Objectives:  (a) To reduce heterogeneity among children with autism through the creation of more homogenous subgroups within the broad population based on patterns of engagement in the core symptoms of ASD as measured by the ADI-R with RRBs separated into the RSM and IS categories; (b) To determine whether the resulting subgroups display differential engagement in challenging behaviors.

Methods:  Data was analyzed for children with ASD (probands; N = 1778; M age = 6.8 years, SD = 1.7 years, range = 4—10 years) who participated in the Simons Simplex Collection (SSC). The RRB domain of the (ADI-R) was divided into RSM and IS scales. These scales along with the current behavior algorithm score in the area of reciprocal social interaction -- labeled the Social Abnormalities (SA) scale for brevity -- on the ADI-R were entered into a cluster analysis.

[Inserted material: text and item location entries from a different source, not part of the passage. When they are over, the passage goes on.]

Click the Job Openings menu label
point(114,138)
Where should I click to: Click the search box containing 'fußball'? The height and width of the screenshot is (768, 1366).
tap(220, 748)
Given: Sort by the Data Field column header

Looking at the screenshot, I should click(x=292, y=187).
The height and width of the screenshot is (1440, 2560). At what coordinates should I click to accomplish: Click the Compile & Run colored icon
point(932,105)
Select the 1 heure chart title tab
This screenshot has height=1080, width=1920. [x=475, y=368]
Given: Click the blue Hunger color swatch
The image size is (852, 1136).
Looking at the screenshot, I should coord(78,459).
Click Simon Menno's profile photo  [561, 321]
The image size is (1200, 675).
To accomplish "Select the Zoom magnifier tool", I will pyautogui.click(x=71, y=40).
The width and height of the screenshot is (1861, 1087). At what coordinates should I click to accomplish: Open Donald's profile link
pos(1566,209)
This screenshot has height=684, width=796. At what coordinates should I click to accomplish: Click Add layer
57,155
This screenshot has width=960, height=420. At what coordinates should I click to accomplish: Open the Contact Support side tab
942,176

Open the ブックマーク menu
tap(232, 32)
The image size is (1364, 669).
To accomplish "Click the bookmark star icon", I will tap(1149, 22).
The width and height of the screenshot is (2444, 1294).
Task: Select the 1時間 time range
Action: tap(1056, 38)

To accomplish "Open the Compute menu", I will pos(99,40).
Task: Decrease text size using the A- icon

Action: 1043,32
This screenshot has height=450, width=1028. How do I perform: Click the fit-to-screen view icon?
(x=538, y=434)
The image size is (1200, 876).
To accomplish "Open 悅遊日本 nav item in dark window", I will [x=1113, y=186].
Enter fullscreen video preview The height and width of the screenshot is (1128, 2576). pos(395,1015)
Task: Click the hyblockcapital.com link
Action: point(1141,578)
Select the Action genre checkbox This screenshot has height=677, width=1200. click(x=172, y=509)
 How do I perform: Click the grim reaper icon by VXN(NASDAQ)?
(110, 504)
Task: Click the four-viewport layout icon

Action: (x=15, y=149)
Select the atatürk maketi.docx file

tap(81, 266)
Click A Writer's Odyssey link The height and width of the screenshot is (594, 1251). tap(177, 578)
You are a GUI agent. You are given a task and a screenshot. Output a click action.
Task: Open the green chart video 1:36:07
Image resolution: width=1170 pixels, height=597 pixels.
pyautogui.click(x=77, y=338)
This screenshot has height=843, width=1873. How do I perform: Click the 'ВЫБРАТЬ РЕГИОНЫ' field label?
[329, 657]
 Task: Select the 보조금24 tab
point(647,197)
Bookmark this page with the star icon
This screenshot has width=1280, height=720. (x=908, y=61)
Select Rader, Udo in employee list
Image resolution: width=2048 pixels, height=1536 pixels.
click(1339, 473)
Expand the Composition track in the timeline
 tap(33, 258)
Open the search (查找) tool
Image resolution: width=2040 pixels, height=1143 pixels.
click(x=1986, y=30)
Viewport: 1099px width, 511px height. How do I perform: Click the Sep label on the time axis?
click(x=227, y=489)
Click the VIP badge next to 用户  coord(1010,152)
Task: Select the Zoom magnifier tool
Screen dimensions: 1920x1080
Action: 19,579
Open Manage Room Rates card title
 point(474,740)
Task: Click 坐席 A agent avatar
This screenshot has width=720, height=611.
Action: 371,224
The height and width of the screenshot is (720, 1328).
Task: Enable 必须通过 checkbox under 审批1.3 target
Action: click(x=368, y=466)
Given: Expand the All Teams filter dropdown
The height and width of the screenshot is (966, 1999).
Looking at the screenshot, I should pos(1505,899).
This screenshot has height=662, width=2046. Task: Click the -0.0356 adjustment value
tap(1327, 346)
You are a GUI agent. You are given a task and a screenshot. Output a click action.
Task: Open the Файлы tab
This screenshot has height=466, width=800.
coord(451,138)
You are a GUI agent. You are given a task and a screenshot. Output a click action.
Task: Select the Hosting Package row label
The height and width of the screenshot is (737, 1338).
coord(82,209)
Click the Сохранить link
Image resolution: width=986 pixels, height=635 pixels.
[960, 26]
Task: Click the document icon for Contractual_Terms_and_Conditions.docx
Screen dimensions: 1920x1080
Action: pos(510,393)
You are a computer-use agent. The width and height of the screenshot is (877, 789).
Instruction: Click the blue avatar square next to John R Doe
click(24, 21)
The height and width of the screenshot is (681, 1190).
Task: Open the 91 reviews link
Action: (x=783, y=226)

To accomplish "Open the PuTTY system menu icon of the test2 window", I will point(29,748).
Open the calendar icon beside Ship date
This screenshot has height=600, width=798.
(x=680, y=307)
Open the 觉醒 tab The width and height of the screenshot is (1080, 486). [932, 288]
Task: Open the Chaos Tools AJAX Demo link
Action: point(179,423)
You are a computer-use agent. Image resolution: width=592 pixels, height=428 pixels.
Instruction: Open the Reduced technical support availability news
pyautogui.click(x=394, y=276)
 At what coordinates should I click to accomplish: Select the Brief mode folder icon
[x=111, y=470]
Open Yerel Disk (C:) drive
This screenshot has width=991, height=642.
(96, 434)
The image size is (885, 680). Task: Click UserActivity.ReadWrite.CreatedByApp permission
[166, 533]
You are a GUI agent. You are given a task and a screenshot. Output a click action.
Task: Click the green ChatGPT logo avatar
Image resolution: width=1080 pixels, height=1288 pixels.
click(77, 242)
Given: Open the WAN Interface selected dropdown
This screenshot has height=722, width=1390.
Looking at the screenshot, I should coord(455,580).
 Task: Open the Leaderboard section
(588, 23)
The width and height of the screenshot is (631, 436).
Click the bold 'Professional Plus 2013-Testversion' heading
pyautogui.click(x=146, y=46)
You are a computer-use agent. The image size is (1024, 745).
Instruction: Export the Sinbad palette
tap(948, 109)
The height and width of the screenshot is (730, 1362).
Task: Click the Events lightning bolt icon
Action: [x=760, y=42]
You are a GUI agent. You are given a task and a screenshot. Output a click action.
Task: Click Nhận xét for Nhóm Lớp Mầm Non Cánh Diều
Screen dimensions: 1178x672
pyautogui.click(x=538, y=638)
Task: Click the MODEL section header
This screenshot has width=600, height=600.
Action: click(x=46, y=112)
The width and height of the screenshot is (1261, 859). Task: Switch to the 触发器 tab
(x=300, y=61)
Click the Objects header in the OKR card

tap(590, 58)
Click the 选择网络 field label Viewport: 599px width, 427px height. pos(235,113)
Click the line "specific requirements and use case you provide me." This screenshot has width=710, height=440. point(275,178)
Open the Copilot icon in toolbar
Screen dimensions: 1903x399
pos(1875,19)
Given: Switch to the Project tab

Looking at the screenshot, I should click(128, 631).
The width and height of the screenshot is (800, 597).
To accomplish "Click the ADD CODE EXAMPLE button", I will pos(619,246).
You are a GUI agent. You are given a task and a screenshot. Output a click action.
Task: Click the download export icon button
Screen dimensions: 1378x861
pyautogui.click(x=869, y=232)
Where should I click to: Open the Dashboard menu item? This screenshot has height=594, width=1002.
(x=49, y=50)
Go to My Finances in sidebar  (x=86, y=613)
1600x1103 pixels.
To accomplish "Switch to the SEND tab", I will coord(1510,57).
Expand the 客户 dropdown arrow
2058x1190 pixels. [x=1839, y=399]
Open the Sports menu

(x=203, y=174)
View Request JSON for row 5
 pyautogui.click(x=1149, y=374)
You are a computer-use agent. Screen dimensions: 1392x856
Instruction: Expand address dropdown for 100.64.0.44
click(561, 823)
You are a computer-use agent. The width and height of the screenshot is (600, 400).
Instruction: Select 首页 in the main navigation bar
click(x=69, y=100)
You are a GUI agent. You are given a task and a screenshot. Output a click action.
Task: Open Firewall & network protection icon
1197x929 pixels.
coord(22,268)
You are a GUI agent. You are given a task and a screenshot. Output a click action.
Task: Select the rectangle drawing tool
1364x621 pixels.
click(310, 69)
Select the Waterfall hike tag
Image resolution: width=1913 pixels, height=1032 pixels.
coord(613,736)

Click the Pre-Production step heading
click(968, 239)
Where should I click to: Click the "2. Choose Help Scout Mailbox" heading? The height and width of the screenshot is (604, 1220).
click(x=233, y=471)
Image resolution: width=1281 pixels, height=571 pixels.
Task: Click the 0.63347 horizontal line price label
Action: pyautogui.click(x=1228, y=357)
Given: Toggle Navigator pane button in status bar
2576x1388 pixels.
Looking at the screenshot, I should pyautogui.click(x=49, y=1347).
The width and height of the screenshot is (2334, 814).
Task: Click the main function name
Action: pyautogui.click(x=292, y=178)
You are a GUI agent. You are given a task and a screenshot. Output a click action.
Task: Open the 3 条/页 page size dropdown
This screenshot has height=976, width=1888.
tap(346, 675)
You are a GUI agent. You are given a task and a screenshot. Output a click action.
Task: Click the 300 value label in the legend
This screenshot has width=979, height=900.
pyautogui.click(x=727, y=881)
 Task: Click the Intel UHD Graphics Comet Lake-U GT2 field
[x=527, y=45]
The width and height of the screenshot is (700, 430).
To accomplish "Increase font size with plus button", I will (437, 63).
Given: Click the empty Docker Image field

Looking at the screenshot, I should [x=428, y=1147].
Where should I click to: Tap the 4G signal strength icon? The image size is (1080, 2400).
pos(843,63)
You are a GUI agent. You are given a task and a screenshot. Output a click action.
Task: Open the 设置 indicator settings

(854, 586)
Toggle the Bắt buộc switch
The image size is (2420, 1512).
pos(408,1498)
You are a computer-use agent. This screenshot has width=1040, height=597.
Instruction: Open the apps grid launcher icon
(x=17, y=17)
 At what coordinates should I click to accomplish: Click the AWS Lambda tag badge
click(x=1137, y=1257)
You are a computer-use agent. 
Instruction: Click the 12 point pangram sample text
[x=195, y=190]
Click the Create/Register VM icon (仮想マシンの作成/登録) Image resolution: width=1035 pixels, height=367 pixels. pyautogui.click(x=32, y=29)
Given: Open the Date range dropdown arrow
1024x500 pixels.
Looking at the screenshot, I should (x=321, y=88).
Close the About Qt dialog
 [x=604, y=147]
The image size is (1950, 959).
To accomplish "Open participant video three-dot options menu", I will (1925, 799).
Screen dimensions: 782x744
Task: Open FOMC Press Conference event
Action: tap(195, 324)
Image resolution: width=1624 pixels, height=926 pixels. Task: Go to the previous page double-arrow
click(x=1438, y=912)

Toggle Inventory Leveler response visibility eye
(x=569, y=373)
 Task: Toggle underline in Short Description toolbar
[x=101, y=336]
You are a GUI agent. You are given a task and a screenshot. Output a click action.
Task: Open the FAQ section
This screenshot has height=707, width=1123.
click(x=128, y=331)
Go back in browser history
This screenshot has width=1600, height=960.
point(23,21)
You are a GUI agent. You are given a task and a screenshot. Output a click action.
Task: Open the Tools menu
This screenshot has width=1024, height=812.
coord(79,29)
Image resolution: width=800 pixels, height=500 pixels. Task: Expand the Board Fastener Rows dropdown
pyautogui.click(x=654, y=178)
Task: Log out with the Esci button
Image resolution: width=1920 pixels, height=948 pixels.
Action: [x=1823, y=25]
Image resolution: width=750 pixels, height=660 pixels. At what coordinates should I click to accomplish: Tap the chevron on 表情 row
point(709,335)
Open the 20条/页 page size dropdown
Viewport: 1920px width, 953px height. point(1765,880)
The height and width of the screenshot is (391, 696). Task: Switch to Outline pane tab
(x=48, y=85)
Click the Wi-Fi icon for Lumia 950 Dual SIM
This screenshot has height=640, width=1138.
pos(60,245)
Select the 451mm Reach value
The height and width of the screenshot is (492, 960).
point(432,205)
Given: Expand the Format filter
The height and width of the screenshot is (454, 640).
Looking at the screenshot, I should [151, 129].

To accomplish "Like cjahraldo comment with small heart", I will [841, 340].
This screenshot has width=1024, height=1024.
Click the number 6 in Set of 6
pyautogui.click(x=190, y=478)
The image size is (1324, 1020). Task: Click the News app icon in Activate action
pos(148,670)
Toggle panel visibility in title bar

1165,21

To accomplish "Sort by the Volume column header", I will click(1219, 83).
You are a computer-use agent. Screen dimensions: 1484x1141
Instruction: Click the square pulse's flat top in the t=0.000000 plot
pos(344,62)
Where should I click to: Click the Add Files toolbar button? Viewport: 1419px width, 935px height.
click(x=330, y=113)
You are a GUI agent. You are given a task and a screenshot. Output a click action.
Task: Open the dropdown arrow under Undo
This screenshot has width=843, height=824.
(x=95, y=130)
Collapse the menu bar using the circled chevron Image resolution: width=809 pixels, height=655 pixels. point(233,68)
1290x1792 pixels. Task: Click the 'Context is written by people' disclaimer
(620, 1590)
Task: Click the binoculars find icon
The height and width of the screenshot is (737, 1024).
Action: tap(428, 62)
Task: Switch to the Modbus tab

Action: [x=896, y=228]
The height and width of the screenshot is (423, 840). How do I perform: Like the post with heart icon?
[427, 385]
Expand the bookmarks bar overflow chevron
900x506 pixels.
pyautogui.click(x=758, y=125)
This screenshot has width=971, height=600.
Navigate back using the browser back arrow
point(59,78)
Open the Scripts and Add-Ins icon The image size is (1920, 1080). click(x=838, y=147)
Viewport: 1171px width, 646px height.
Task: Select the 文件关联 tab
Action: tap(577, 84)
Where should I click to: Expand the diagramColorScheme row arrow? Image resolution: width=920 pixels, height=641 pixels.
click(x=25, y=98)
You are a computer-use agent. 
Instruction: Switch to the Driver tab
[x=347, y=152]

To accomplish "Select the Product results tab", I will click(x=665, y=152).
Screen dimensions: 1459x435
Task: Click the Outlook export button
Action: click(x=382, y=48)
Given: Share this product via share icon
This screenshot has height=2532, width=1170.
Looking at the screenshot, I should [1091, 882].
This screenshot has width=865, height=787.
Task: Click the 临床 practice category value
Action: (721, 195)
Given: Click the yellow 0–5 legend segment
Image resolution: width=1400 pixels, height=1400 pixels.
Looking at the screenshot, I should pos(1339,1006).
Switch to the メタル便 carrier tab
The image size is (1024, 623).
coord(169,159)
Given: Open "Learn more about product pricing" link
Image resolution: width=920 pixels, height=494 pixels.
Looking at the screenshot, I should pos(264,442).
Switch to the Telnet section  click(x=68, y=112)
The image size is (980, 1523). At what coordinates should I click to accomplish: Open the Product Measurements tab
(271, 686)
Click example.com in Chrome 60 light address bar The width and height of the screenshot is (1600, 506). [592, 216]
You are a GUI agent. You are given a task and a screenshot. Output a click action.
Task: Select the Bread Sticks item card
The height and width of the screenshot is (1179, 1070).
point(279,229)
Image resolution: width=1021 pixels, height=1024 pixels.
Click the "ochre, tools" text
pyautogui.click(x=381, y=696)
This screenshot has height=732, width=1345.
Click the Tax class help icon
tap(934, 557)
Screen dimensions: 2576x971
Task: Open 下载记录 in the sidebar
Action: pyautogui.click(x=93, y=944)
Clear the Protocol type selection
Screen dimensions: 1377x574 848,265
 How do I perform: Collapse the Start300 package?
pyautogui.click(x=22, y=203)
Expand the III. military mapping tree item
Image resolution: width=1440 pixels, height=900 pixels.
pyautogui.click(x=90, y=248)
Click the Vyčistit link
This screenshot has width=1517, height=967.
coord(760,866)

Results:  The cluster analysis indicated a five-cluster solution. Two clusters, labeled Low Impairment and High Impairment, had low and high scores, respectively, on all three of the scales included in the analysis. The other three clusters, labeled Social Abnormalities, Insistence on Sameness, and Repetitive Sensorimotor + Social Abnormalities, all displayed elevated scores on the scales for which they were labeled. These clusters varied in a systematic and consistent way in their associations with core and associated features of ASD. Notably,  the two clusters with relatively high scores on the IS scale (Insistence on Sameness and High Impairment) displayed high levels of emotional and behavioral problems relative to the other groups, but showed no differences from one another on multiple measures of problem behaviors. Surprisingly, these two groups significantly differed from each other on every other variable used in the study (e.g., IQ, communication skills, and adaptive behaviors).

Conclusions:  Presently, many treatment packages for challenging behaviors among children with ASD focus on the promotion of communication and social skills. The results of the present study suggest that deficits in these areas or in overall intellectual functioning have little impact on engagement in challenging behaviors in comparison to IS behaviors.